(Element and text location data)
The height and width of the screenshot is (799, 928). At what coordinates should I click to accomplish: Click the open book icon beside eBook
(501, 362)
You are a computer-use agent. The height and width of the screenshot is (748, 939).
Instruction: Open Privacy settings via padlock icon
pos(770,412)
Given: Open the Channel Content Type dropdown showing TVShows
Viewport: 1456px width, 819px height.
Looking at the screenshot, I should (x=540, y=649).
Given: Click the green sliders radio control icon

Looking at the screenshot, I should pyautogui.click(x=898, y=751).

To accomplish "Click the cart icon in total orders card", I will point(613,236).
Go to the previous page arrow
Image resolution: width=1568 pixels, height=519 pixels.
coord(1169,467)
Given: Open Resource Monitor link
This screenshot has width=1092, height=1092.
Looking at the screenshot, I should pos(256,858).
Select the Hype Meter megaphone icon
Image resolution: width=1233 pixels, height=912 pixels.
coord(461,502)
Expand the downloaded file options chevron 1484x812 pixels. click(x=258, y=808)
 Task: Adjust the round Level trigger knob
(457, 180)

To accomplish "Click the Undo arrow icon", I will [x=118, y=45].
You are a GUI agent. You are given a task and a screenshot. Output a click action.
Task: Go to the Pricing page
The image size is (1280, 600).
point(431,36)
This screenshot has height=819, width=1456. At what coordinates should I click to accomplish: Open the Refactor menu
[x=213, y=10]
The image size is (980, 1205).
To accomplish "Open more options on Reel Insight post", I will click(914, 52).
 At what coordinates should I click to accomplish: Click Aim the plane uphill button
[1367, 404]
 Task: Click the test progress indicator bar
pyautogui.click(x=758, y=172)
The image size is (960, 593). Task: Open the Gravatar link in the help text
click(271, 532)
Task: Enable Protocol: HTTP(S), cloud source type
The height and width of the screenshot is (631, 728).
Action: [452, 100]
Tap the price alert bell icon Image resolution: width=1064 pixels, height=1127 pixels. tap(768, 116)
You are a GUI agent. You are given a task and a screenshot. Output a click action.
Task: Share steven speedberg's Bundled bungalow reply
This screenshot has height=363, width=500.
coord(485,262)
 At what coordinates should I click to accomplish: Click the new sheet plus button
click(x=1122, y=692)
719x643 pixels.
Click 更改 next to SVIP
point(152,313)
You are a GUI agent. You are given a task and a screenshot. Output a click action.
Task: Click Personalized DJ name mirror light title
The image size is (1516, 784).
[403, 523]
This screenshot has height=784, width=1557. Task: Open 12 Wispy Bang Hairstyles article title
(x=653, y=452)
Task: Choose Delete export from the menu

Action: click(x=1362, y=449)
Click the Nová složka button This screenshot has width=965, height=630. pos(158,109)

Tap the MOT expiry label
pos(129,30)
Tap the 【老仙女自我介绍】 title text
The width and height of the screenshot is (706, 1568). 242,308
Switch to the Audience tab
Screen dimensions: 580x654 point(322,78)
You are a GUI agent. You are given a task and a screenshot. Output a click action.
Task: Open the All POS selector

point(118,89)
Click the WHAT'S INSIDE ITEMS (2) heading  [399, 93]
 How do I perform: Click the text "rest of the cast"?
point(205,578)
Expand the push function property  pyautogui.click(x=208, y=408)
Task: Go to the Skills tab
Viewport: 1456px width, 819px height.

Work required: Extract every line of the records above and copy each one word for word.

Completed task:
The height and width of the screenshot is (799, 928). At what coordinates should I click to accomplish: Click the open book icon beside eBook
(501, 362)
You are a computer-use agent. The height and width of the screenshot is (748, 939).
Instruction: Open Privacy settings via padlock icon
pos(770,412)
Given: Open the Channel Content Type dropdown showing TVShows
Viewport: 1456px width, 819px height.
Looking at the screenshot, I should (x=540, y=649).
Given: Click the green sliders radio control icon

Looking at the screenshot, I should pyautogui.click(x=898, y=751).

To accomplish "Click the cart icon in total orders card", I will point(613,236).
Go to the previous page arrow
Image resolution: width=1568 pixels, height=519 pixels.
coord(1169,467)
Given: Open Resource Monitor link
This screenshot has width=1092, height=1092.
Looking at the screenshot, I should pos(256,858).
Select the Hype Meter megaphone icon
Image resolution: width=1233 pixels, height=912 pixels.
coord(461,502)
Expand the downloaded file options chevron 1484x812 pixels. click(x=258, y=808)
 Task: Adjust the round Level trigger knob
(457, 180)

To accomplish "Click the Undo arrow icon", I will [x=118, y=45].
You are a GUI agent. You are given a task and a screenshot. Output a click action.
Task: Go to the Pricing page
The image size is (1280, 600).
point(431,36)
This screenshot has height=819, width=1456. At what coordinates should I click to accomplish: Open the Refactor menu
[x=213, y=10]
The image size is (980, 1205).
To accomplish "Open more options on Reel Insight post", I will click(914, 52).
 At what coordinates should I click to accomplish: Click Aim the plane uphill button
[1367, 404]
 Task: Click the test progress indicator bar
pyautogui.click(x=758, y=172)
The image size is (960, 593). Task: Open the Gravatar link in the help text
click(271, 532)
Task: Enable Protocol: HTTP(S), cloud source type
The height and width of the screenshot is (631, 728).
Action: [452, 100]
Tap the price alert bell icon Image resolution: width=1064 pixels, height=1127 pixels. tap(768, 116)
You are a GUI agent. You are given a task and a screenshot. Output a click action.
Task: Share steven speedberg's Bundled bungalow reply
This screenshot has height=363, width=500.
coord(485,262)
 At what coordinates should I click to accomplish: Click the new sheet plus button
click(x=1122, y=692)
719x643 pixels.
Click 更改 next to SVIP
point(152,313)
You are a GUI agent. You are given a task and a screenshot. Output a click action.
Task: Click Personalized DJ name mirror light title
The image size is (1516, 784).
[403, 523]
This screenshot has height=784, width=1557. Task: Open 12 Wispy Bang Hairstyles article title
(x=653, y=452)
Task: Choose Delete export from the menu

Action: click(x=1362, y=449)
Click the Nová složka button This screenshot has width=965, height=630. pos(158,109)

Tap the MOT expiry label
pos(129,30)
Tap the 【老仙女自我介绍】 title text
The width and height of the screenshot is (706, 1568). 242,308
Switch to the Audience tab
Screen dimensions: 580x654 point(322,78)
You are a GUI agent. You are given a task and a screenshot. Output a click action.
Task: Open the All POS selector

point(118,89)
Click the WHAT'S INSIDE ITEMS (2) heading  [399, 93]
 How do I perform: Click the text "rest of the cast"?
point(205,578)
Expand the push function property  pyautogui.click(x=208, y=408)
Task: Go to the Skills tab
Viewport: 1456px width, 819px height.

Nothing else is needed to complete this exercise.